Data for the task below:

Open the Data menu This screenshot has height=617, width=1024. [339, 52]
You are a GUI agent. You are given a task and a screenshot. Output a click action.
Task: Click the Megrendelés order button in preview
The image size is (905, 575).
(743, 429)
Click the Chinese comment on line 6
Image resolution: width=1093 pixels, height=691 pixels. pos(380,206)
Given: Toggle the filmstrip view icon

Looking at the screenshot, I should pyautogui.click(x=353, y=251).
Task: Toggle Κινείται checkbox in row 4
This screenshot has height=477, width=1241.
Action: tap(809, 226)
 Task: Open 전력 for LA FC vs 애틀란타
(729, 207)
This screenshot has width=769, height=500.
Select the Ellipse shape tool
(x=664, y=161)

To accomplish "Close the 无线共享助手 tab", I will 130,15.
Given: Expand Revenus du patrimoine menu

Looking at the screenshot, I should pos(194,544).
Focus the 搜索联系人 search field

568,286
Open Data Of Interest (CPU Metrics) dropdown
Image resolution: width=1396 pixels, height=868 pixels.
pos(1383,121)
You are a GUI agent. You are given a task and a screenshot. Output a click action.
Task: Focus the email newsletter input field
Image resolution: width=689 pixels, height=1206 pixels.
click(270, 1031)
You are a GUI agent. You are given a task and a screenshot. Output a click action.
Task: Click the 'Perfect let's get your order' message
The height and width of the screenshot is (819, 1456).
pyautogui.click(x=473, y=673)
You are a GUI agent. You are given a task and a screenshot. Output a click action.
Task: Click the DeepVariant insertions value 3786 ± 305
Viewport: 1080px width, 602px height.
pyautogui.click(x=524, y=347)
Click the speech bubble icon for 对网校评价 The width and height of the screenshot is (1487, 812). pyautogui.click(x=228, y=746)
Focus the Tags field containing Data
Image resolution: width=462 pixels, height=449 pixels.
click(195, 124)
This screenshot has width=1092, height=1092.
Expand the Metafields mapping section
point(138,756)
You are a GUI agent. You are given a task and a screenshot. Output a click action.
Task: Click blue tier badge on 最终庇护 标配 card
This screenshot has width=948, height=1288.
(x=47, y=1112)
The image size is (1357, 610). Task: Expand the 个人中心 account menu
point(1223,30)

End of Data for the task.

What to work on -
Top to bottom, the records above must be output exactly.

Expected output -
Open the Data menu This screenshot has height=617, width=1024. [339, 52]
You are a GUI agent. You are given a task and a screenshot. Output a click action.
Task: Click the Megrendelés order button in preview
The image size is (905, 575).
(743, 429)
Click the Chinese comment on line 6
Image resolution: width=1093 pixels, height=691 pixels. pos(380,206)
Given: Toggle the filmstrip view icon

Looking at the screenshot, I should pyautogui.click(x=353, y=251).
Task: Toggle Κινείται checkbox in row 4
This screenshot has height=477, width=1241.
Action: tap(809, 226)
 Task: Open 전력 for LA FC vs 애틀란타
(729, 207)
This screenshot has width=769, height=500.
Select the Ellipse shape tool
(x=664, y=161)

To accomplish "Close the 无线共享助手 tab", I will 130,15.
Given: Expand Revenus du patrimoine menu

Looking at the screenshot, I should pos(194,544).
Focus the 搜索联系人 search field

568,286
Open Data Of Interest (CPU Metrics) dropdown
Image resolution: width=1396 pixels, height=868 pixels.
pos(1383,121)
You are a GUI agent. You are given a task and a screenshot. Output a click action.
Task: Focus the email newsletter input field
Image resolution: width=689 pixels, height=1206 pixels.
click(270, 1031)
You are a GUI agent. You are given a task and a screenshot. Output a click action.
Task: Click the 'Perfect let's get your order' message
The height and width of the screenshot is (819, 1456).
pyautogui.click(x=473, y=673)
You are a GUI agent. You are given a task and a screenshot. Output a click action.
Task: Click the DeepVariant insertions value 3786 ± 305
Viewport: 1080px width, 602px height.
pyautogui.click(x=524, y=347)
Click the speech bubble icon for 对网校评价 The width and height of the screenshot is (1487, 812). pyautogui.click(x=228, y=746)
Focus the Tags field containing Data
Image resolution: width=462 pixels, height=449 pixels.
click(195, 124)
This screenshot has width=1092, height=1092.
Expand the Metafields mapping section
point(138,756)
You are a GUI agent. You are given a task and a screenshot. Output a click action.
Task: Click blue tier badge on 最终庇护 标配 card
This screenshot has width=948, height=1288.
(x=47, y=1112)
The image size is (1357, 610). Task: Expand the 个人中心 account menu
point(1223,30)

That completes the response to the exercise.